[YOUR GOAL]
In the forum thread about whether a boyfriend is an ISTJ, render this sentence in Spanish: "Your boyfriend sounds like a very good person, no matter what type he may be."

──────── DOCUMENT EXCERPT ────────

# ISTJ, charming?



## firedell (Aug 5, 2009)

I'm starting to doubt my boyfriend being an ISTJ, even though he says everything that is said about an ISTJ is correct about him. 
He is quite intune with what people want to hear, and knows his way with words.He says he doesn't mind me seeing him everyday if I wished, or other people for that matter. I know he is a T, not an F because he isn't able to express himself well, and can't judge what people are feeling. I know he is a S, but probably a weak S because he is quite a dreamer at heart. Maybe this is ISTJ bevhavior, or could he be a ESTJ, or ENTJ? 

I'm suprised how charming he is, due to ISTJ's not being manipulative, he is also very affectionate, gives me compliments, and doesn't find it hard to ask me personal questions.


----------



## Grey (Oct 10, 2009)

Your boyfriend sounds like a very good person, no matter what type he may be. Have you considered whether or not he expends or gains energy from contact with people other than you, such as acquaintances?


----------



## firedell (Aug 5, 2009)

Grey said:


> Your boyfriend sounds like a very good person, no matter what type he may be. Have you considered whether or not he expends or gains energy from contact with people other than you, such as acquaintances?


I feel he does, he is able to enage with them easily, and has a laugh with them without feeling uneasy. He says he enjoys being with people, but also likes his alone time. Like myself.


----------



## Phoenix (Sep 4, 2009)

inebriato said:


> I'm starting to doubt my boyfriend being an ISTJ, even though he says everything that is said about an ISTJ is correct about him.
> He is quite intune with what people want to hear, and knows his way with words.He says he doesn't mind me seeing him everyday if I wished, or other people for that matter. I know he is a T, not an F because he isn't able to express himself well, and can't judge what people are feeling. I know he is a S, but probably a weak S because he is quite a dreamer at heart. Maybe this is ISTJ bevhavior, or could he be a ESTJ, or ENTJ?
> 
> I'm suprised how charming he is, due to ISTJ's not being manipulative, he is also very affectionate, gives me compliments, and doesn't find it hard to ask me personal questions.


There are different levels of health within each label we apply to people, be it mbti or something else. The traits you listed do not rule out istj.
_Posted via Mobile Device_


----------



## Grey (Oct 10, 2009)

──────── DATA BELOW ────────

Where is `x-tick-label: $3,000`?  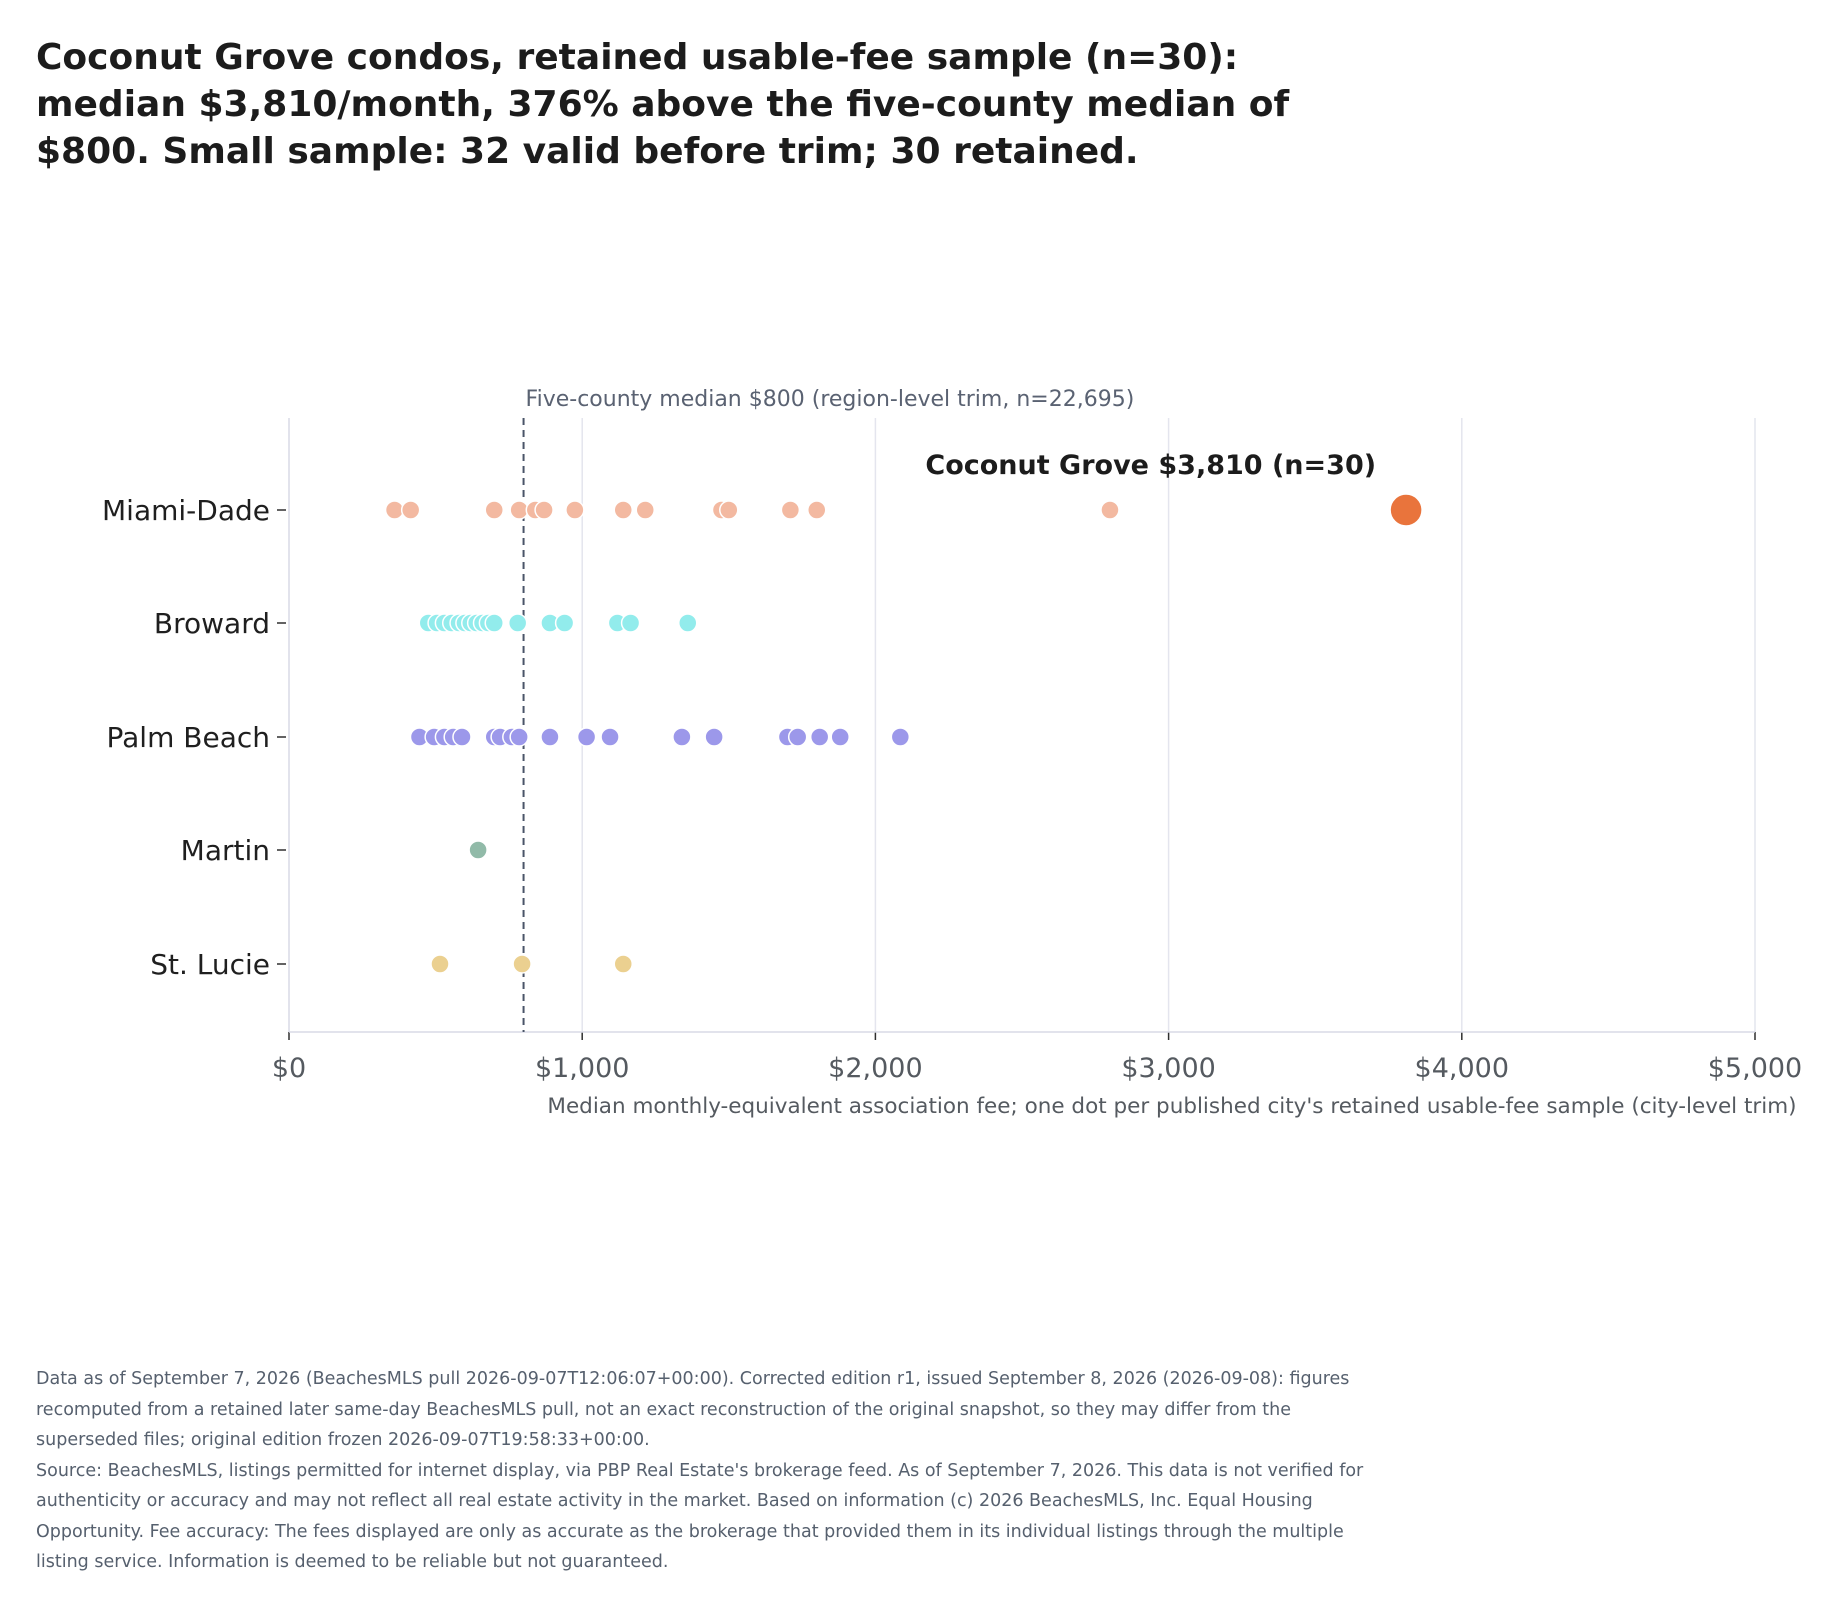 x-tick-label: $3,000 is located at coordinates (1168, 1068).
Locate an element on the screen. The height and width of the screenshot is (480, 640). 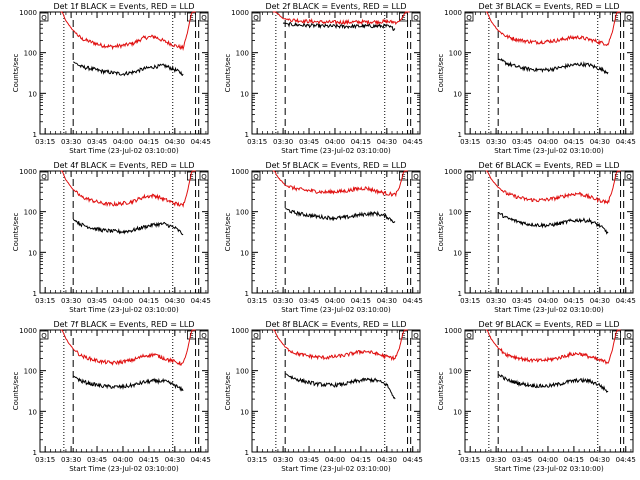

────────

[RESPONSE AREA]
Tu novio parece una muy buena persona, sea cual sea su tipo.